• Your instructions
Answer from the article about the ECB and rising bond yields:
1. On what date is the ECB meeting where it must decide the pace of its emergency bond buys?
2. By how much is the euro zone economy set to grow this year?
3. How large is the Pandemic Emergency Purchase Programme?

[[ Selected excerpt, beginning ]]

The euro zone economy has reached a turning point and the recent rise in borrowing costs reflects improved fundamentals, European Central Bank board member Isabel Schnabel told Reuters, playing down concerns that rising yields risk choking off growth.
Facing a persistent uptick in borrowing costs, the ECB must decide on the future pace of its emergency bond buys at a June 10 meeting and a growing chorus of policymakers is calling for a steady flow of stimulus, fearing that the recovery might otherwise falter.
Schnabel, the head of the ECB’s market operations, took a benign view of the rise in nominal yields, however, arguing that it was expected and that financing conditions remain favourable, in line with the bank’s December commitment.
“Rising yields are a natural development at a turning point in the recovery – investors become more optimistic, inflation expectations rise and, as a result, nominal yields go up,” Schnabel told Reuters in an interview. “This is precisely what we would expect and what we want to see.”
“Financing conditions remain favourable,” she argued, noting that real or inflation-adjusted rates are broadly stable.
Now emerging from a double-dip recession, the euro zone economy is set to grow more than 4% this year as the giant services sector recovers from COVID-19 lockdowns, although it will take another year to grow back to its pre-crisis level.
Reflecting this rapid improvement, 10-year German bond yields , a benchmark for the 19-country currency bloc, hit a two-year high this month. They now trade at around minus 20 basis points, up around 45 basis points since the ECB’s December meeting.
The yield rise, though not considered excessive, has come even while the ECB is buying around 100 billion euros of debt each month and investors fear that any sign of a retreat could fuel a broad selloff.
Playing down concerns over borrowing costs, Schnabel also pushed back against calls by conservative policymakers for a reduction in bond buys, arguing that the concept of ‘tapering’ or gradually winding down the 1.85 trillion euro Pandemic Emergency Purchase Programme is inconsistent with its aim.
“We always have to be willing to reduce or increase asset purchases in line with our promise to keep euro area financing conditions favourable,” she said.

[[ Selected excerpt, end ]]
[[ Recorded information, beginning ]]

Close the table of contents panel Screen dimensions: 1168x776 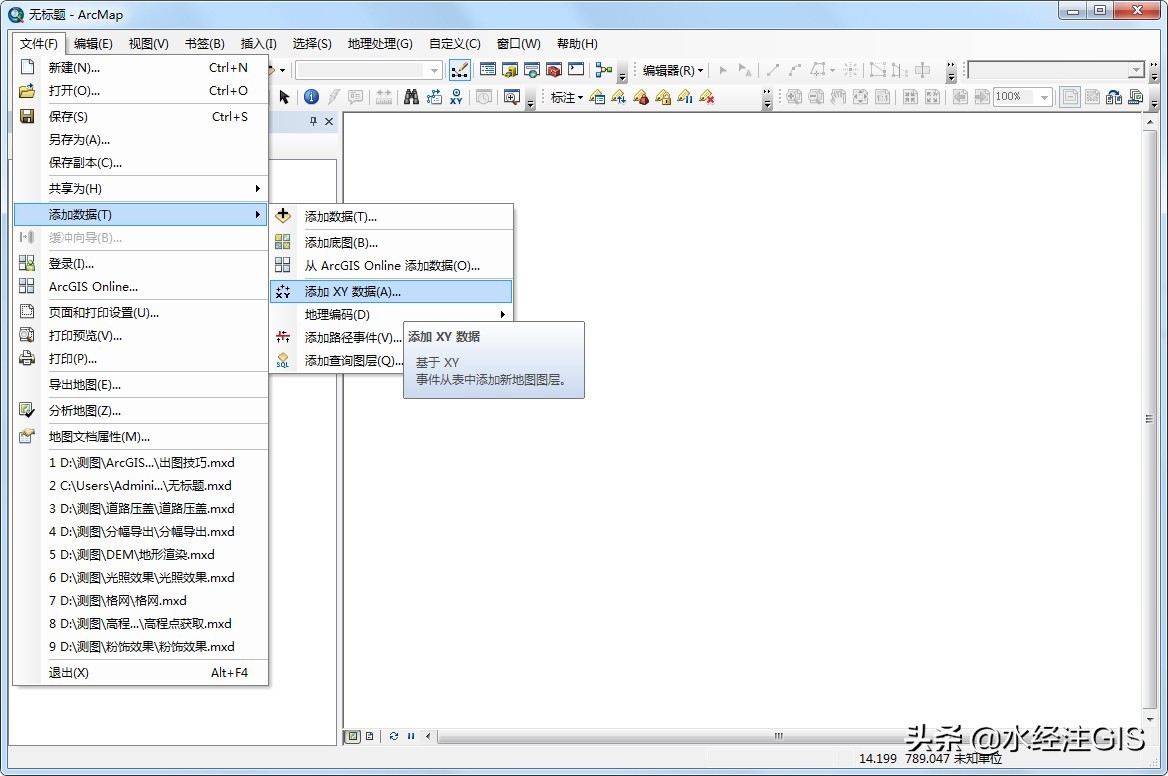coord(329,122)

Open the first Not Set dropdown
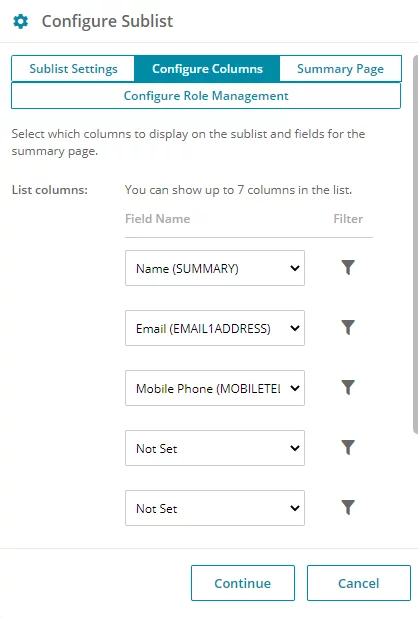pyautogui.click(x=215, y=448)
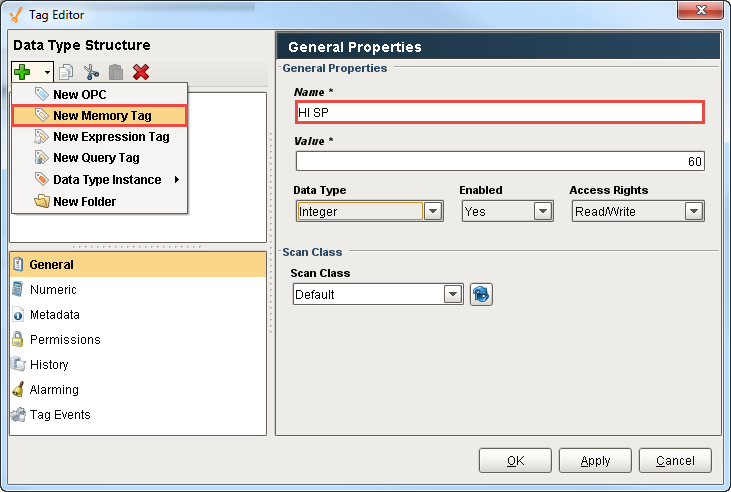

[[ Recorded information, end ]]

• Task result
1. June 10
2. More than 4%
3. 1.85 trillion euros